[start of Entries shown]

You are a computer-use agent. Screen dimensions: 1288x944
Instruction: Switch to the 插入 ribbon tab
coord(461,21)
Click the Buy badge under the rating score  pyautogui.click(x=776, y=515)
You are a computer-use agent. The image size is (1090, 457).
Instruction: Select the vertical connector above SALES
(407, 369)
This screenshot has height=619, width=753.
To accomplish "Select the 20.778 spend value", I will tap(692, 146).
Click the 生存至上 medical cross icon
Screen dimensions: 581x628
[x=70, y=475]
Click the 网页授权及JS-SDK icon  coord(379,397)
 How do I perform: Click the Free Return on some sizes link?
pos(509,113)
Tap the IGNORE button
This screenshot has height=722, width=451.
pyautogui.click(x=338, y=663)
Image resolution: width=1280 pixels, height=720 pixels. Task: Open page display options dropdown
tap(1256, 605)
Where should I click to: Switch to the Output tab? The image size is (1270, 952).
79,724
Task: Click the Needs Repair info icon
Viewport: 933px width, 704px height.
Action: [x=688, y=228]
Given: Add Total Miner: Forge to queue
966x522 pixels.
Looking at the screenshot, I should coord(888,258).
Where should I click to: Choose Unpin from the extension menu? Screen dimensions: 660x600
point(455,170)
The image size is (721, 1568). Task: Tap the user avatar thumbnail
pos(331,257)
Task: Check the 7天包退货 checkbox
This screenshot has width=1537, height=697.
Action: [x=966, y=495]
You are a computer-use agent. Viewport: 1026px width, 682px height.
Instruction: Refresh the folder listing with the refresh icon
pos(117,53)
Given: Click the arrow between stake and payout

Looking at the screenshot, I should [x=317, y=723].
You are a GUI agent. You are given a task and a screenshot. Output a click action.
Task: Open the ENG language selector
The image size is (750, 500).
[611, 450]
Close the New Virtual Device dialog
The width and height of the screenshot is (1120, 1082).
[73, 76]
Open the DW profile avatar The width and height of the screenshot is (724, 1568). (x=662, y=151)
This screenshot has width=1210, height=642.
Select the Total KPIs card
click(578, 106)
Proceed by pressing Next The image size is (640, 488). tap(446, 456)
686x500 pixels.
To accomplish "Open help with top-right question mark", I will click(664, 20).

[end of Entries shown]

Task brief: Lay out the material as a JSON list of strings, one string per line with blank lines left out, starting at its first line and ending at the line that contains "Click the 网页授权及JS-SDK".

Answer to this task:
[
  "You are a computer-use agent. Screen dimensions: 1288x944",
  "Instruction: Switch to the 插入 ribbon tab",
  "coord(461,21)",
  "Click the Buy badge under the rating score  pyautogui.click(x=776, y=515)",
  "You are a computer-use agent. The image size is (1090, 457).",
  "Instruction: Select the vertical connector above SALES",
  "(407, 369)",
  "This screenshot has height=619, width=753.",
  "To accomplish \"Select the 20.778 spend value\", I will tap(692, 146).",
  "Click the 生存至上 medical cross icon",
  "Screen dimensions: 581x628",
  "[x=70, y=475]",
  "Click the 网页授权及JS-SDK icon  coord(379,397)"
]